This is the version with comprehension.

def collect_account_ids_from_arns(arns):
    matched_arns = filter(None, (re.match(ARN_REGEX, arn) for arn in arns))
    return {m.groupdict()["account_id"] for m in matched_arns}

Another even more compact version is using walrus operator. This example pushes the code to an actual one-liner. But this is not necessarily better than the second approach.

def collect_account_ids_from_arns(arns):
    return { matched.groupdict()["account_id"] for arn in arns if (matched := re.match(ARN_REGEX, arn)) is not None }

Comprehension can simplify the code and improve the performance, but taking into consideration the readability is also imperative.

Underscores

There are more than one way of using underscore in Python. Each type represents different characteristics of the attribute.

By default, all the attributes of an object are public.

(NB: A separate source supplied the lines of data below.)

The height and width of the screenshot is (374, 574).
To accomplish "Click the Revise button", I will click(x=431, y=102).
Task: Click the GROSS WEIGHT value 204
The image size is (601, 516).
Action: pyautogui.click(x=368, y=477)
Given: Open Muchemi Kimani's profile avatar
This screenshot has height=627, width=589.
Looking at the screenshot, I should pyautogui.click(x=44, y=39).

There is no private keyword that prevents you from accessing an attribute. Python uses an underscore in front of the function name (e.g. def _build() ) to delimit the interface of an object. Attributes starting with underscore should be respected as private and not be called externally. Private methods/attributes of a class are intended to be called only internally. If the class gets too many internal methods, it could be a sign that this class breaks the single responsibility principle, perhaps you want to extract some of the responsibilities to other classes.

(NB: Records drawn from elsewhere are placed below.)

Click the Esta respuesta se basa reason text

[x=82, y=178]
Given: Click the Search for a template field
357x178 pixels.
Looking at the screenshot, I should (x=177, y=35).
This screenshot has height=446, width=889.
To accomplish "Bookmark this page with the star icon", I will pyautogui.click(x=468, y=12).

Another Pythonic feature with underscore is so called magic methods. Magic methods are surrounded by double underscores like __init__ . Fun fact, according to The Original Hacker’s Dictionary, magic means

A feature not generally publicised which allows something otherwise impossible.

Python community adopts this term after Ruby community. They allow users to have access to the core features of the language from which creating rich and powerful objects. Being an expert on magic methods levels up your client with clean code. Sounds abstract? Let’s look at an example:

class House:
    def __init__(self, area):
        self.area = area
    def __gt__(self, other):
        return self.area > other.area
house1 = House(120)
house2 = House(100)

By overwriting magic method __gt__ , the client who uses class House can compare 2 houses with house1 > house2 instead of something like house1.size() > house2.size() .

Another example is to change the representation of a class. If you print house1 , you will get a Python object with an id.

print(house1)
# <__main__.House object at 0x10181f430>

With magic method __repr__ , the print statement becomes more self-explained. magic methods hide implementation details from the client, and meanwhile give developers the power to change its original behaviours.

def __repr__(self) -> str:
    return f"This house has {self.area} square meters."
print(house1)
# This house has 120 square meters.

Although using underscore is very common, do not define attributes with leading double underscores or define your own magic method. It’s not Pythonic and will just confuse your peers. I’ve written an article dedicated to this topic. You can check it out here.

Context Manager

Context Manager deserves an article on its own. It’s a distinctively useful feature to help you in the situations where you want to run things before and after certain actions. Resources management is a good use case of it. You want to make sure files or connections are closed after the processing.

In Python, you can use two approaches to allocate and release resources:

  • Use try .. finallyblock
  • Use with construct

For example, I want to open a file, read the content and then close it. This is how it looks like using try .. finally. finally statement guarantees that the resources are closed properly no matter what happens.

f = open("data.txt","r") 
try:
  text = f.read()
finally:
  f.close()

Nonetheless, you can make it more Pythonic using with statement. As you can see, a lot of boilerplate code is eliminated. When you use with statement, you enter a context manager which means the file will be closed when the block is finished, even if an exception occurred.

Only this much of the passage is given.